Outputting underscores

Normal English sentences do not contain underscores. Wordnet uses underscores in composite words involving spaces.

ChatScript, therefore has a special use for underscores internally and if you put underscores in your output text, when they are shipped to the user they are converted to spaces.

This doesn't apply to internal uses like storing on variables. So normally you cannot output an underscore to a user. But a web address might legitimately contain underscores. So, if you put two underscores in a row, ChatScript will output a single underscore to the user.

Response Controlinput

Having said that CS automatically changes underscores to spaces, you can alter this and other default response output processing. The variable $cs_response can be set to some combination of values to alter behavior. The default value is

$cs_response = #RESPONSE_UPPERSTART +
               #RESPONSE_REMOVESPACEBEFORECOMMA +
               #RESPONSE_ALTERUNDERSCORES

which controls automatically up-casing the first letter of output, removing spaces before commas, and converting underscores to spaces (and also removing ~ from concept names).

Equivalently

$cs_response = #ALL_RESPONSES

which if you want all is what you should use in case new ones are added in the system later.

Output Macros

Just as you can write your own common routines (functions) for handling pattern code with patternmacro:, you can do the same for output code.

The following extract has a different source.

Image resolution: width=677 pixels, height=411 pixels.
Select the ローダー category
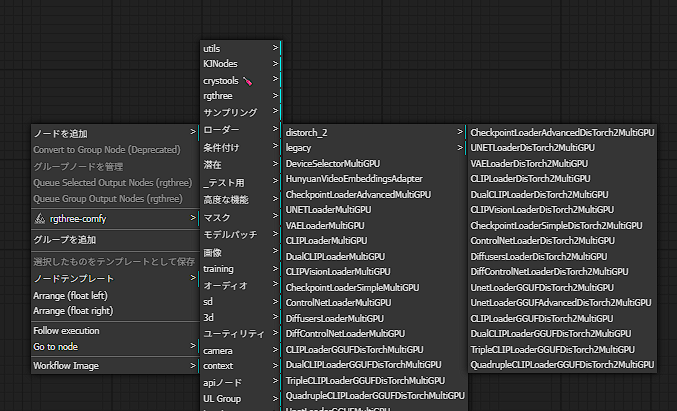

Outputmacro: name (^arg1 ^arg2 ...)

and then your code. Only now you use output script instead of pattern stuff. Again, when calling the macro, arguments are separated with spaces and not commas.

Whereas most programming language separate their arguments with commas because they are reserved tokens in their language, in ChatScript a comma is a normal word. So you separate arguments to functions just with spaces.

?: ( hi) ^FiveArgFunction( 1 3 my , word)

Outputmacros can return a value, just like a normal function. You just dump the text as you would a message to the user.

outputmacro: ^mymac()
tested here

TOPIC: ~patterns keep repeat []
#! what time is it?
u: ( << what time >> ) $test = ^mymac() join(ok $test)

will print oktested here.

However, it is clearer and cleaner if you are returning data to be stored somewhere else (not to be merely immediately sent to the user), to use ^return("tested here"). This both creates the result, and ends the function immediately even if other code follows.

Note - calls to macros use "pass by reference", so the actual value of the ^variable is the name of what was passed in, and it is generally (but not always) evaluated on use.

You may make references to outputmacros before they are defined, EXCEPT when the Function is directly or indirectly referenced from a table. Tables immediately execute as they are compiled, and you will get an error if a function it tries to use is not defined.

Sharing function definitions

ChatScript requires that a function be defined before use. When you use that function from multiple files, you may have trouble ordering the files for compilation if you merely name the folder in filesxxx.txt since you cannot guarantee compilation order unless you explicitly name the files. But you can also just put your functions in a top level file and then have your other files in folders, and name it and then them in your filesxxx.txt file.

Save-Restore locals

$$xxx and $xxx variables are global, merely transient and permanent.

Function variables like ^myval are restricted in use to the function declaring them, so they are sort of local variables, but they are stand-ins for the arguments passed, which means if you write indirectly the function variable you are changing something above you as well.

Fortunately there are local variables, $_xxx.

Without local variables, it is easy to accidentally reuse the same name of a transient variable that you used above you in the call chain. Imagine this:

outputmacro: ^mycall()
    $$counter = 0
    loop()
        {
        # ...
        $$counter += 1
        }

and this:

$$counter = 0
loop()
    {
    $$tmp = ^mycall()
    # ...
    $$counter += 1
    }

You have two areas using the same counter variable and the inner one destroys the outer one. Here is where save-restore variables come in.

You can either use local variables, when you don't need to pass information between places except via function args. Or you can use save-restore variables.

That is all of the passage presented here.